Since at least twenty years there are artistic forms based on biology, the “bioarts”, which are actually made up of various subsets, as shown in this graph [Fig. 1] (Capucci, 2007; Gessert, 2010). The definitions are from a text that George Gessert, an artist and theorist who has been working in the field of genetic art since 1985, sent to Yasmin, a mailing list on the relations among arts, sciences and technologies in the Mediterranean rim sustained by the UNESCO DigiArts program, by Leonardo magazine and promoted by Noema. This graph is divided into two great domains: the inorganic and the organic realms. Inside the second one the wider domain is bioart, the art “that is alive or that uses living components” (Gessert, 2006), which can also include historical forms such as ecological art, performance and Land Art. Its first subset is biotechnological art, which involves biotechnologies: genetic and non-genetic manipulations, breeding and selection of plants and animals, manipulation of chromosomes, tissue culture.

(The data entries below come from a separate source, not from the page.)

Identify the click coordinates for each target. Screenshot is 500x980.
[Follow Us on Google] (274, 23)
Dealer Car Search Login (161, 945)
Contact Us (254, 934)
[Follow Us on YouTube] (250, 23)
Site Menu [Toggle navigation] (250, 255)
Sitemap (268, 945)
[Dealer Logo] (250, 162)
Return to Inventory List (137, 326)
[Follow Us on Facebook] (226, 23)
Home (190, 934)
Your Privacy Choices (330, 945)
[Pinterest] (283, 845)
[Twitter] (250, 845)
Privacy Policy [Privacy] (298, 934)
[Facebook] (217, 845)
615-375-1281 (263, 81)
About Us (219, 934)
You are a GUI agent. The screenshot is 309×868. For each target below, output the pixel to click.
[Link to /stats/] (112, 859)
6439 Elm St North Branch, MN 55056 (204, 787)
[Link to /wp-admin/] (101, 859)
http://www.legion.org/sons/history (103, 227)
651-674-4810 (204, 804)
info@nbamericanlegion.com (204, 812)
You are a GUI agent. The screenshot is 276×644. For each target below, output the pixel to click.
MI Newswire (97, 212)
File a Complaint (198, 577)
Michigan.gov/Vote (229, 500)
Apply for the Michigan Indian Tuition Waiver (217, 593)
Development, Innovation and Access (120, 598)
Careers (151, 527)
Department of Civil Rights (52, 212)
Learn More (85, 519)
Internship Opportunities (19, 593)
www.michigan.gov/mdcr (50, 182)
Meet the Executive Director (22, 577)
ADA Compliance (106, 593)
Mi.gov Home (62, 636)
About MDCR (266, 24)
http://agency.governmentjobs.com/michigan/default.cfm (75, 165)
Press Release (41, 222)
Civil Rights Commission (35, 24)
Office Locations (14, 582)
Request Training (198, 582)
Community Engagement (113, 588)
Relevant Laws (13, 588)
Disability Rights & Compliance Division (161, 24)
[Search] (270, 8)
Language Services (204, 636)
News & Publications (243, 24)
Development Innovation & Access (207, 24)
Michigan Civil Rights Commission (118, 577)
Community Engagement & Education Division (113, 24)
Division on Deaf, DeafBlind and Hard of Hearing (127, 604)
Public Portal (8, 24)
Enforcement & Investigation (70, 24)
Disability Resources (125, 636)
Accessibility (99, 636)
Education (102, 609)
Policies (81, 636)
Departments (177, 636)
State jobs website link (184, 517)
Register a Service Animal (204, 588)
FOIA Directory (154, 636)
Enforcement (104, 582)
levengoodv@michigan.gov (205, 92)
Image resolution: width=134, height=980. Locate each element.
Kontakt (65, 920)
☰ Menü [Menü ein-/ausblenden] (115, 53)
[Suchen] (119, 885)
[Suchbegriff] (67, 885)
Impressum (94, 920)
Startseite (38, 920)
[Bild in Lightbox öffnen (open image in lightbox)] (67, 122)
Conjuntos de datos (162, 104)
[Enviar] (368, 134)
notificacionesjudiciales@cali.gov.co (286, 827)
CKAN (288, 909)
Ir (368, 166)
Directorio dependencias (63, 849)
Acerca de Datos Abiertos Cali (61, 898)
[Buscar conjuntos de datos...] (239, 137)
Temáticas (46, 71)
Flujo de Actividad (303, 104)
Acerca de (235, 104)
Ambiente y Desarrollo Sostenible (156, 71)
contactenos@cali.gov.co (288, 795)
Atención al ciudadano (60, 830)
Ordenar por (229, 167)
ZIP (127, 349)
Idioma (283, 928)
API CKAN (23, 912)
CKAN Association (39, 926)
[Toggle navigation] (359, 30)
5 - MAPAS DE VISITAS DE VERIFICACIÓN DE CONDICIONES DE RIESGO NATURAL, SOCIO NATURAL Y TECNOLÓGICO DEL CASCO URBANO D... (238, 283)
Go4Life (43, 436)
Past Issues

The next subset is genetic art, which deals with DNA in the broadest meaning. As it is evident, a part of this set exits from bioart, from the organic domain, to enter the inorganic, and constitutes an interesting bridge that recapitulates the birth of life, according to the hypothesis of abiogenesis: starting from about 4 billion years ago the organic would have evolved from the inorganic (Simpson, 2003; Russell, 2006). Therefore, organic and inorganic should not be considered as opposed, but as complementary, as contiguous, osmotic domains. Art has crossed this barrier too: as shown in the graph, genetic art casts a bridge between organic and inorganic, crossing the border. This realm includes some “organic” works by Eduardo Kac but also inorganic works, such as those by Christa Sommerer and Laurent Mignonnau, forms of painting and artificial life applications. Finally, as a subset of biotechnological art and genetic art, there is transgenic art, which involves genetic engineering.